TASK INPUTS START

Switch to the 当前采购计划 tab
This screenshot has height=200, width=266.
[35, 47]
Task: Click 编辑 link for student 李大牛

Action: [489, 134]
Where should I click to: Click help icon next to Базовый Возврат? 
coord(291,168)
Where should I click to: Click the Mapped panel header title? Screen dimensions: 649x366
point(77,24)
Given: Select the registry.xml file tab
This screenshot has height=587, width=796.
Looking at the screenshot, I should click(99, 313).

TASK INPUTS END
TASK INPUTS START

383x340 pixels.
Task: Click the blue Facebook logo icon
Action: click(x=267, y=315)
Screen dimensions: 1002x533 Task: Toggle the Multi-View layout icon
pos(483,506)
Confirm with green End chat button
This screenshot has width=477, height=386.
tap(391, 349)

TASK INPUTS END

— TASK —
Copy the lines of the data above exactly as written, beginning with the line containing "Switch to the 当前采购计划 tab" and ending with the line containing "Given: Select the registry.xml file tab", and leave out all other lines.

— TASK RESPONSE —
Switch to the 当前采购计划 tab
This screenshot has height=200, width=266.
[35, 47]
Task: Click 编辑 link for student 李大牛

Action: [489, 134]
Where should I click to: Click help icon next to Базовый Возврат? 
coord(291,168)
Where should I click to: Click the Mapped panel header title? Screen dimensions: 649x366
point(77,24)
Given: Select the registry.xml file tab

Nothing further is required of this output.